Are there some people in your life that just push your buttons constantly? If not, then you are probably a Zen meditation master and should put your application in to work with the Dalai Lama. But if you are among the earthly creatures, then you know exactly what I am talking about. You probably get all worked up just thinking about these people, and every time you have an encounter with them – no matter how small – you come away frustrated and seething – maybe even for hours.
It’s easy to think that these people are wreaking havoc on your life and if only they would change, your life would be a much happier one. How is that thinking working out for you? If we are honest with ourselves, we really hold no rational belief that the button-pusher is going to change in any significant way. That is why we always steel ourselves up when we see them coming, when their phone number pops on our caller ID or when we get an email from them. We know how they are. And every time they show up and act like themselves, we feel the same aggravation.
The pattern I just described happens over and over again because we let the emotional part of our brain run the show in encounters with the BPs. We don’t actually choose to get all worked up, it’s just happens. That frustrating person is just like a saber-toothed tiger on the Savannah. You react to them as you would a predator. You either become defensive when you talk to them (fight) or you try to avoid them (flight).
Now you can live your entire life getting frustrated by the same thing over and over again and hiding around corners to avoid these people or you can stop reacting and start choosing how to respond. And that is the basis of the book by Peter Bregman, Four Seconds.

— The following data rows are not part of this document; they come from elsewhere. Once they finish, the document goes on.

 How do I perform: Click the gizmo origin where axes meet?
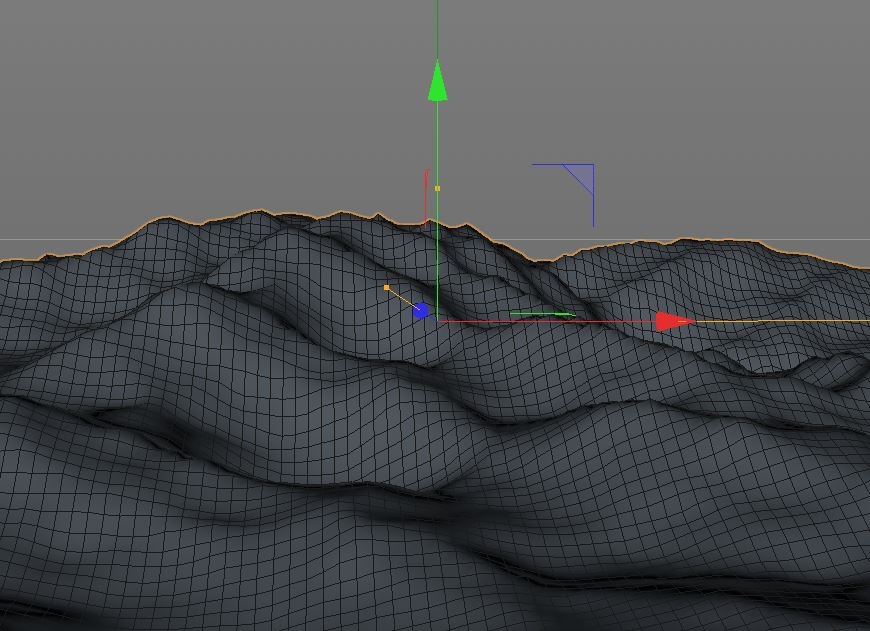tap(437, 321)
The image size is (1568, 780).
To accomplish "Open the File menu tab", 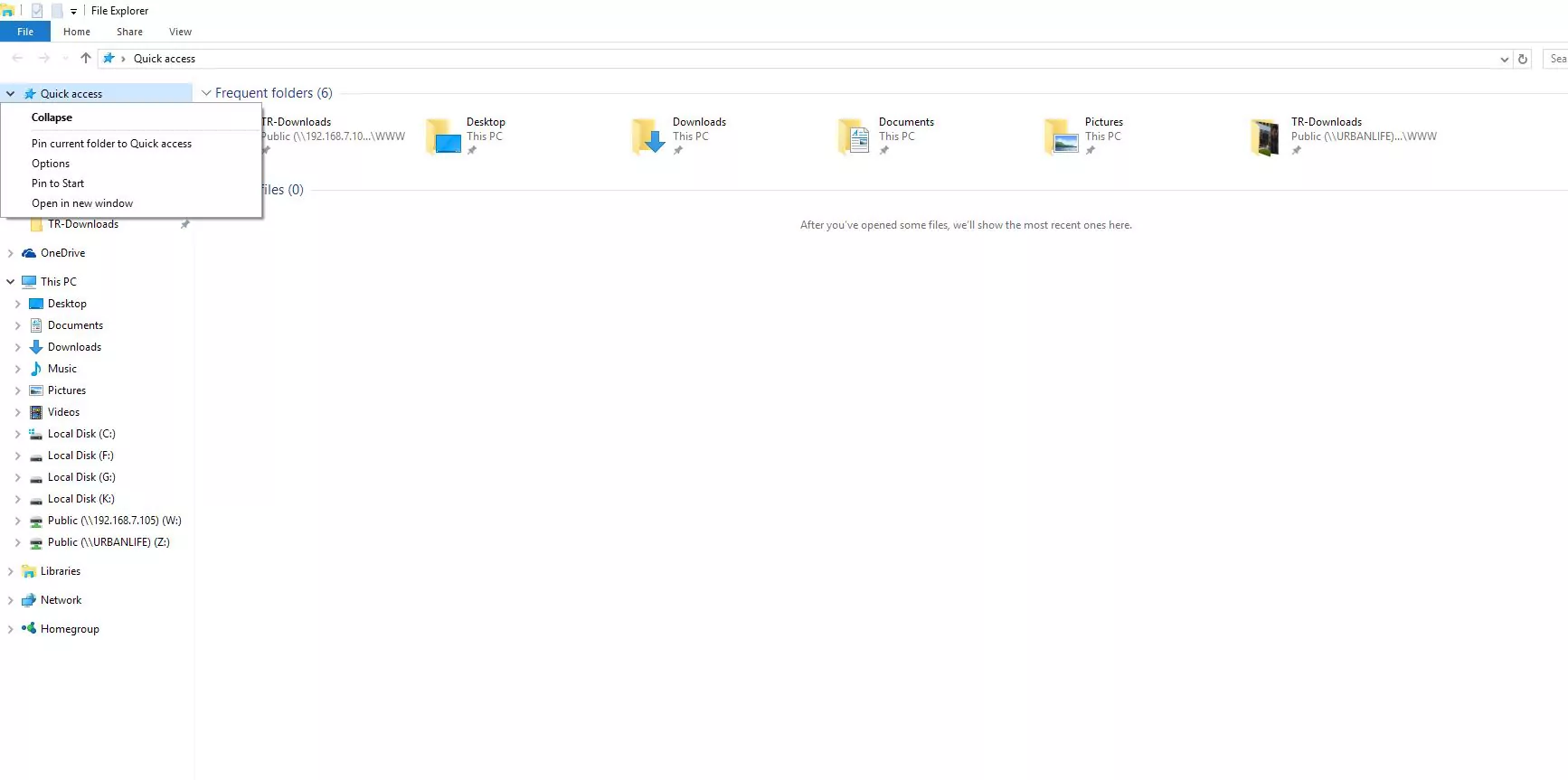I will click(25, 32).
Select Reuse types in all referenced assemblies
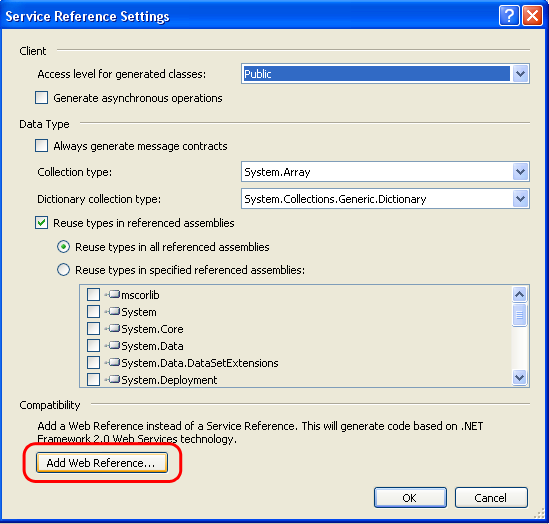Screen dimensions: 549x524 pyautogui.click(x=63, y=247)
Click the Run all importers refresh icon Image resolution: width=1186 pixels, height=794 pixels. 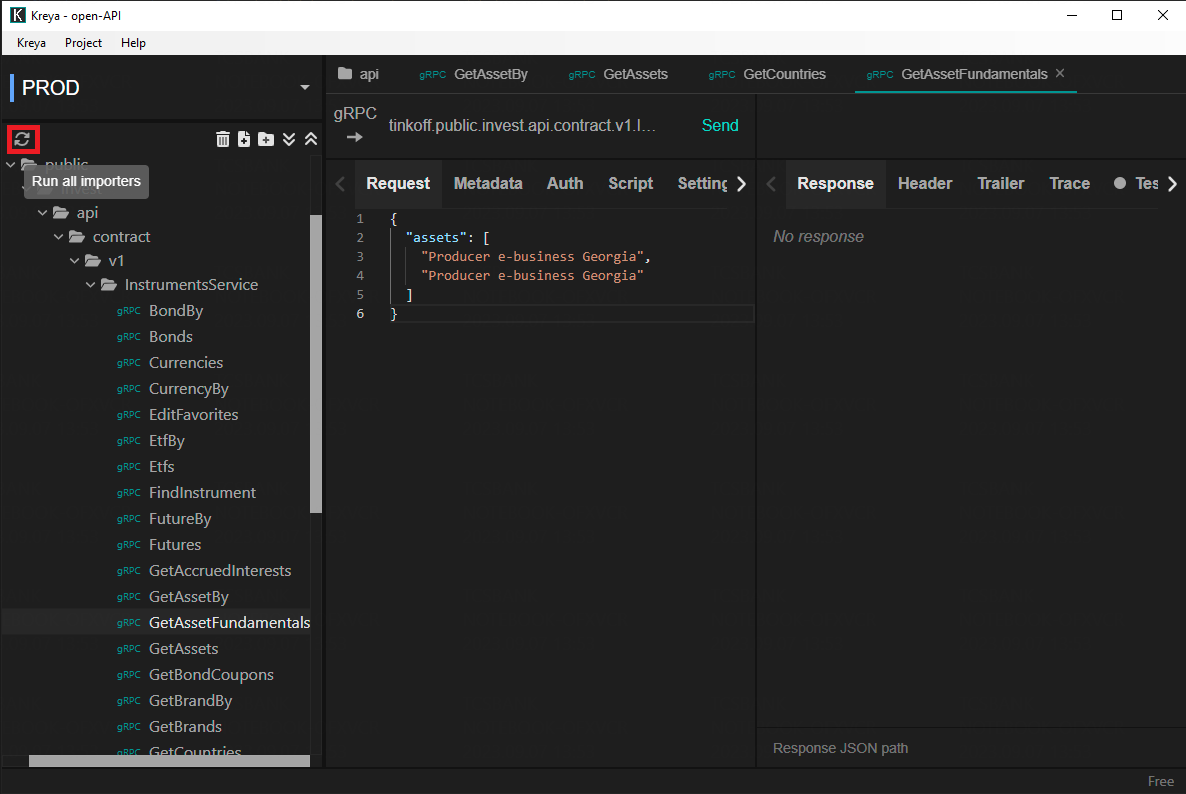(22, 139)
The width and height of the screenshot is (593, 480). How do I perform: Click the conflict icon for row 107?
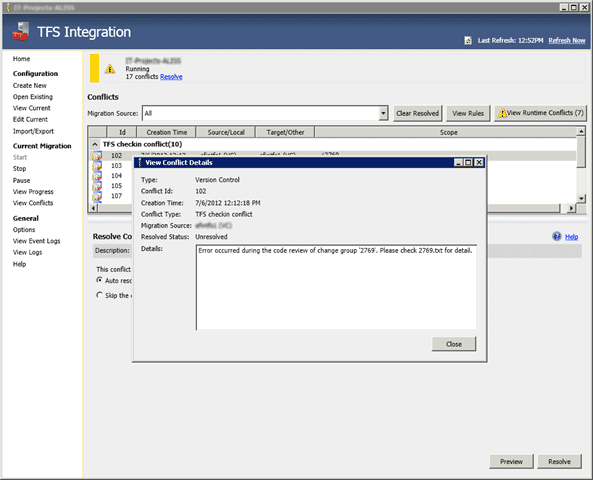click(x=97, y=196)
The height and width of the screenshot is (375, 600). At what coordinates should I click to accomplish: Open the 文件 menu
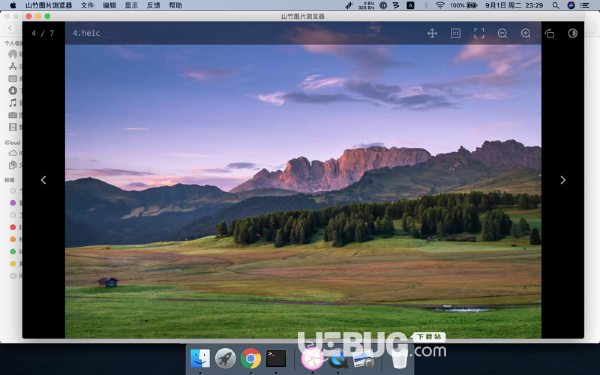pos(87,5)
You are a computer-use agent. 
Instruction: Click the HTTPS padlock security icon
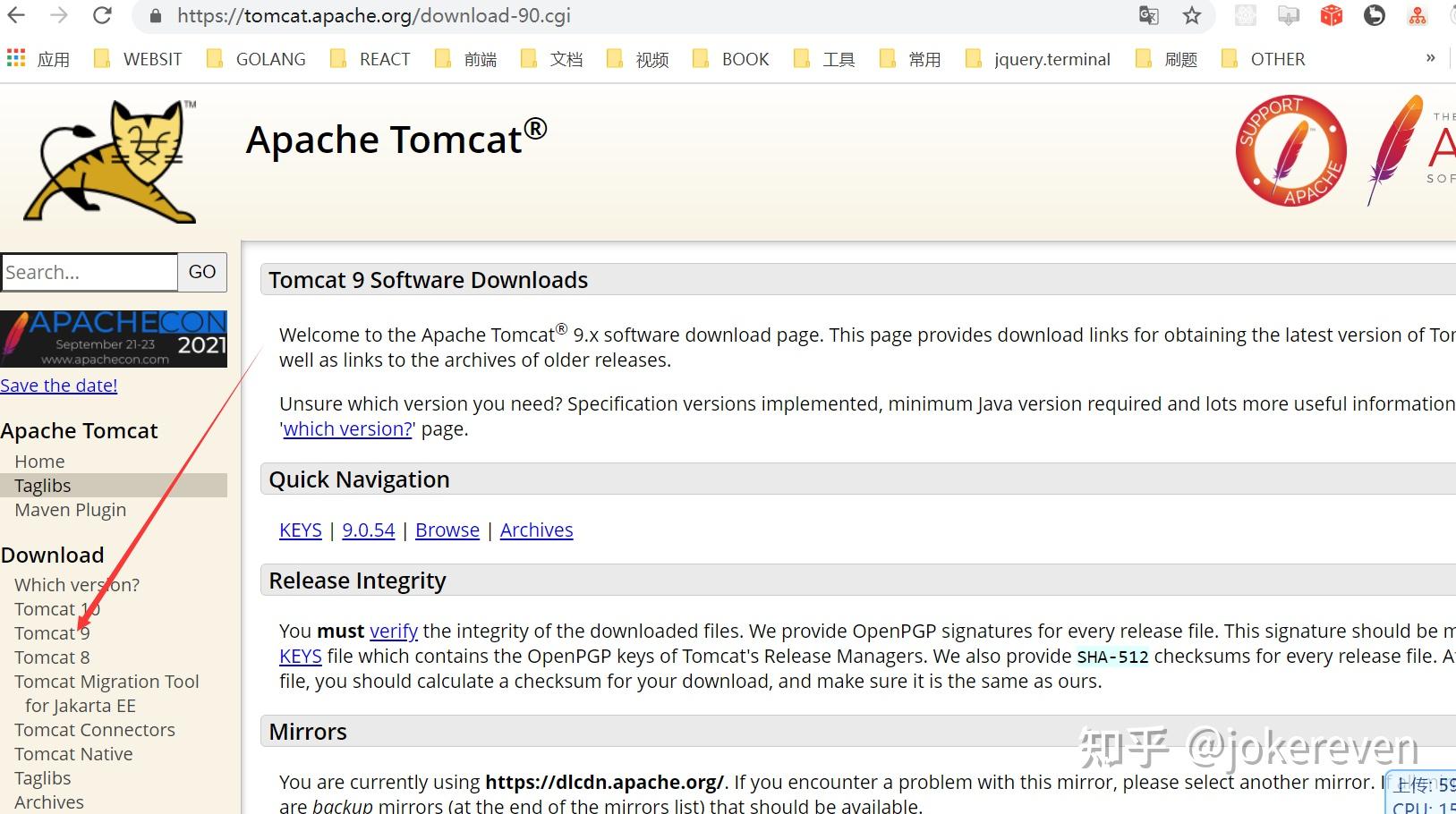point(154,15)
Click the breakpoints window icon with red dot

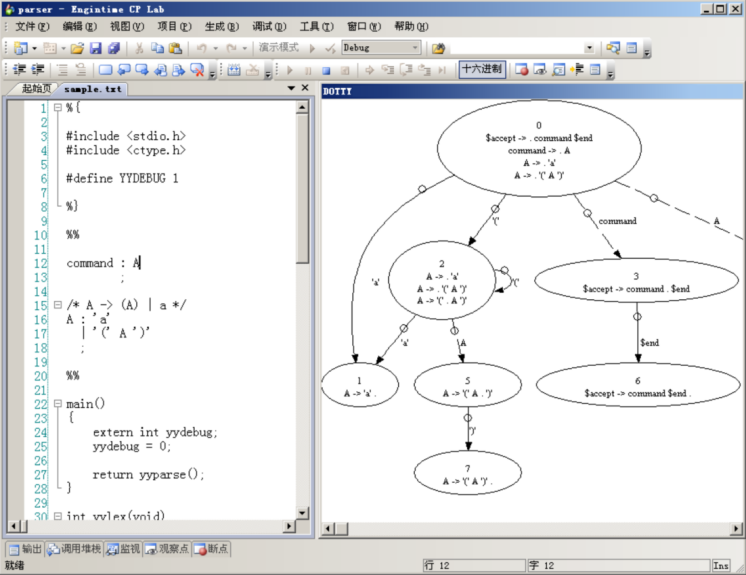[x=521, y=70]
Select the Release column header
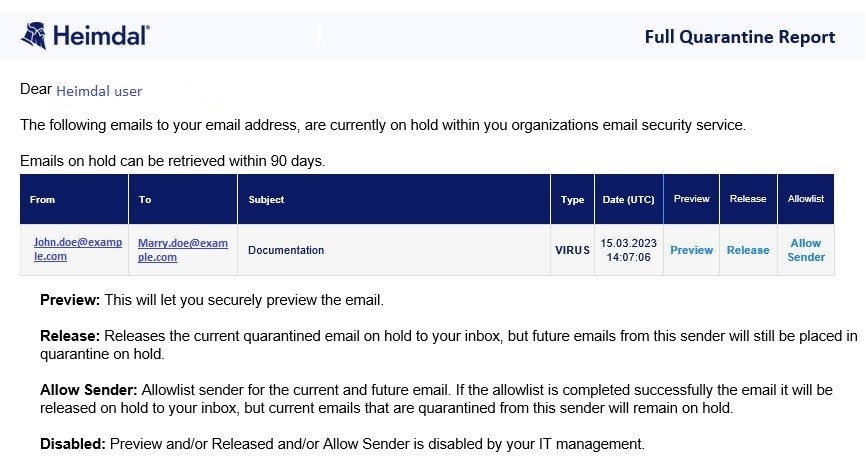Viewport: 866px width, 469px height. [748, 199]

According to Bregman, four seconds is all it takes to deactivate your emotional knee-jerk reaction and choose a better response – to create a space between stimulus (the button pusher) and response. It’s the time it takes to take one full breath.
Notice that it is a response in this case – not a reaction. According to Merriam-Webster, to respond is simply to say something in return. To react is to exert a reciprocal or counteracting force of influence. A response can be a reaction, but it doesn’t need to be. It’s wide open. You get to choose it.
But to be able to choose in the first place, you have to shut down the emotional knee-jerk reaction part of you. How do you do that?
Moderate your Expectations. Don’t expect the button pusher to behave any differently. Don’t think you can change the button pusher. Accepting that the button pusher is going to behave in a certain way each and every time can actually be liberating.
Empathize with the Button Pusher. You must now think I am insane if I am suggesting that you empathize with the most annoying person on the planet. But hear me out. If you are going to conquer the button-pushers’s hold over you (and that is actually what is going on – the button pusher holds the power of frustration over you), then you need to understand where they are coming from. Bob is being a total jerk and super rude to me, but he’s under a lot of pressure and doesn’t know how to handle it better. Susie is going to retire in a year and has different priorities. Flora works down in the basement, never sees the light of day and has been in the same job for 30 years. Every single button pusher on the planet has a back story, and it benefits you to find out what it is.
Practice Meditation. You’ve probably been having knee-jerk reactions your whole life, so you can’t expect that you are going to eliminate them over night. You need to retrain yourself to pause before you respond instead of reacting right away. One of the best ways to do that is to practice meditation, which is all about resisting urges. Meditation requires you to sit still for a pre-determined length of time – say 20 minutes – and to focus on your breath. This is really hard to do because invariably you will have an itch here, an itch there, to-do list items will flood in to your mind that you will want to write down before you forget them. But when you are meditating you can’t do any of that. You have to sit there and resist the urge. And resisting urges is the first step in reducing your tendency to react rather than respond to a person or situation.
Just listen. When you find yourself in an encounter with the button pusher, make it your goal to listen as much as possible and say as little as possible. I would encourage you to practice this skill often and in other situations that don’t involve the button pusher to get really good at it. Listening gives you space to engage your rational thought processes instead of reacting, and it removes the possibility of the situation escalating when your reaction to the button pusher further provokes them.
Becoming a person who has no buttons to push is a journey. It doesn’t happen overnight. When you first start practicing these skills, as with any skills, you will not be good at them. At first, you will not realize that your buttons have been pushed and you will react as you usually do. Over time, you will realize that your buttons have been pushed, maybe you will even pause, but you will still react as you usually do. Do not despair during this stage, tell yourself that it’s useless and give up. Keep at it, and slowly you will start to notice that here and there, you’ve got it. You’ve shut down that knee jerk reaction and replaced it with something that works better for both the button pusher and you. And the more often you practice that skill, the better you will get at it until you reach the point where you’re never bothered again by the BPs.
Then you can consider that job offer from the Dalai Lama.